Dataset entries:
****************************************

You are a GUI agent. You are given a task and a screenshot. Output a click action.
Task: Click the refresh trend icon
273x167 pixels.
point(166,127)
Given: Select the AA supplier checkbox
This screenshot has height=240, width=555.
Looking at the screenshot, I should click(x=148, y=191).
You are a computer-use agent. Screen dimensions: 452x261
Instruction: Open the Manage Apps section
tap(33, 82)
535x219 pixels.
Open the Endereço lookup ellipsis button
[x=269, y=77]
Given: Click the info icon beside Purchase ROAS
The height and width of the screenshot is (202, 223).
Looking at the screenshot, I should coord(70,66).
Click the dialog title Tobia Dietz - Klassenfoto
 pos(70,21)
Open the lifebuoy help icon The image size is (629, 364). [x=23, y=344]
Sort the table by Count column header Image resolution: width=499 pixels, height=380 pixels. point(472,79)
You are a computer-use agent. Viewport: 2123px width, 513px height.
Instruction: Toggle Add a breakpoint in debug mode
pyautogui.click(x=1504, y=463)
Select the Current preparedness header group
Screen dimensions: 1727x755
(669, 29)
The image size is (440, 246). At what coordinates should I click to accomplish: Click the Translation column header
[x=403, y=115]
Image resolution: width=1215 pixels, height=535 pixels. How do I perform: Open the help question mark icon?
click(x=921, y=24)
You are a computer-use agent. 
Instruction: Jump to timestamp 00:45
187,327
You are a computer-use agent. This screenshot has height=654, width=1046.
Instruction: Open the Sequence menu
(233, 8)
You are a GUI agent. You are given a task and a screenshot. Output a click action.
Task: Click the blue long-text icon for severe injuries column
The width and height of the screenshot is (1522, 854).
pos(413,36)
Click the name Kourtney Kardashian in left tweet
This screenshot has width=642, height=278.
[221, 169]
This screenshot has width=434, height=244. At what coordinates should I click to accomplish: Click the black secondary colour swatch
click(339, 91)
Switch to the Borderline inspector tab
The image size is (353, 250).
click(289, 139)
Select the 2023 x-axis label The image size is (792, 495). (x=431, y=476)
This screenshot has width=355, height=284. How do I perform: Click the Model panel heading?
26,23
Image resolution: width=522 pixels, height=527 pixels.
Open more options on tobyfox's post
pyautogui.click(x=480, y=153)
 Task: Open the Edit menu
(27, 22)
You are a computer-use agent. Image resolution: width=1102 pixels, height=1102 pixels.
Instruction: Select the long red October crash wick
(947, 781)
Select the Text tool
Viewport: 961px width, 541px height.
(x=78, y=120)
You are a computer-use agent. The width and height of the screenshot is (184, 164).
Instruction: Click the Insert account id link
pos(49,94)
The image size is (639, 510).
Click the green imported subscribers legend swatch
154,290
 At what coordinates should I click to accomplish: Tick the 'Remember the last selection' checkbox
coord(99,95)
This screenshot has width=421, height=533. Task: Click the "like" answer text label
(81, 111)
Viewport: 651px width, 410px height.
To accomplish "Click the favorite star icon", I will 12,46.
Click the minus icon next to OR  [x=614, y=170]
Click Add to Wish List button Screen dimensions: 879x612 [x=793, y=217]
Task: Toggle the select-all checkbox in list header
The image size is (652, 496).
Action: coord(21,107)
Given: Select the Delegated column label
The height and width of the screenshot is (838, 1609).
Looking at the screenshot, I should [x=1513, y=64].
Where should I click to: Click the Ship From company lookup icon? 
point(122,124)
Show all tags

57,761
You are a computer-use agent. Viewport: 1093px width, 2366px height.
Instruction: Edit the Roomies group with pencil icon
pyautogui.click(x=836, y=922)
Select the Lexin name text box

****************************************

**Work to be completed**
Reproduce every line of the data verbatim.

**Exercise output**
You are a GUI agent. You are given a task and a screenshot. Output a click action.
Task: Click the refresh trend icon
273x167 pixels.
point(166,127)
Given: Select the AA supplier checkbox
This screenshot has height=240, width=555.
Looking at the screenshot, I should click(x=148, y=191).
You are a computer-use agent. Screen dimensions: 452x261
Instruction: Open the Manage Apps section
tap(33, 82)
535x219 pixels.
Open the Endereço lookup ellipsis button
[x=269, y=77]
Given: Click the info icon beside Purchase ROAS
The height and width of the screenshot is (202, 223).
Looking at the screenshot, I should coord(70,66).
Click the dialog title Tobia Dietz - Klassenfoto
 pos(70,21)
Open the lifebuoy help icon The image size is (629, 364). [x=23, y=344]
Sort the table by Count column header Image resolution: width=499 pixels, height=380 pixels. point(472,79)
You are a computer-use agent. Viewport: 2123px width, 513px height.
Instruction: Toggle Add a breakpoint in debug mode
pyautogui.click(x=1504, y=463)
Select the Current preparedness header group
Screen dimensions: 1727x755
(669, 29)
The image size is (440, 246). At what coordinates should I click to accomplish: Click the Translation column header
[x=403, y=115]
Image resolution: width=1215 pixels, height=535 pixels. How do I perform: Open the help question mark icon?
click(x=921, y=24)
You are a computer-use agent. 
Instruction: Jump to timestamp 00:45
187,327
You are a computer-use agent. This screenshot has height=654, width=1046.
Instruction: Open the Sequence menu
(233, 8)
You are a GUI agent. You are given a task and a screenshot. Output a click action.
Task: Click the blue long-text icon for severe injuries column
The width and height of the screenshot is (1522, 854).
pos(413,36)
Click the name Kourtney Kardashian in left tweet
This screenshot has width=642, height=278.
[221, 169]
This screenshot has width=434, height=244. At what coordinates should I click to accomplish: Click the black secondary colour swatch
click(339, 91)
Switch to the Borderline inspector tab
The image size is (353, 250).
click(289, 139)
Select the 2023 x-axis label The image size is (792, 495). (x=431, y=476)
This screenshot has width=355, height=284. How do I perform: Click the Model panel heading?
26,23
Image resolution: width=522 pixels, height=527 pixels.
Open more options on tobyfox's post
pyautogui.click(x=480, y=153)
 Task: Open the Edit menu
(27, 22)
You are a computer-use agent. Image resolution: width=1102 pixels, height=1102 pixels.
Instruction: Select the long red October crash wick
(947, 781)
Select the Text tool
Viewport: 961px width, 541px height.
(x=78, y=120)
You are a computer-use agent. The width and height of the screenshot is (184, 164).
Instruction: Click the Insert account id link
pos(49,94)
The image size is (639, 510).
Click the green imported subscribers legend swatch
154,290
 At what coordinates should I click to accomplish: Tick the 'Remember the last selection' checkbox
coord(99,95)
This screenshot has width=421, height=533. Task: Click the "like" answer text label
(81, 111)
Viewport: 651px width, 410px height.
To accomplish "Click the favorite star icon", I will 12,46.
Click the minus icon next to OR  [x=614, y=170]
Click Add to Wish List button Screen dimensions: 879x612 [x=793, y=217]
Task: Toggle the select-all checkbox in list header
The image size is (652, 496).
Action: coord(21,107)
Given: Select the Delegated column label
The height and width of the screenshot is (838, 1609).
Looking at the screenshot, I should [x=1513, y=64].
Where should I click to: Click the Ship From company lookup icon? 
point(122,124)
Show all tags

57,761
You are a computer-use agent. Viewport: 1093px width, 2366px height.
Instruction: Edit the Roomies group with pencil icon
pyautogui.click(x=836, y=922)
Select the Lexin name text box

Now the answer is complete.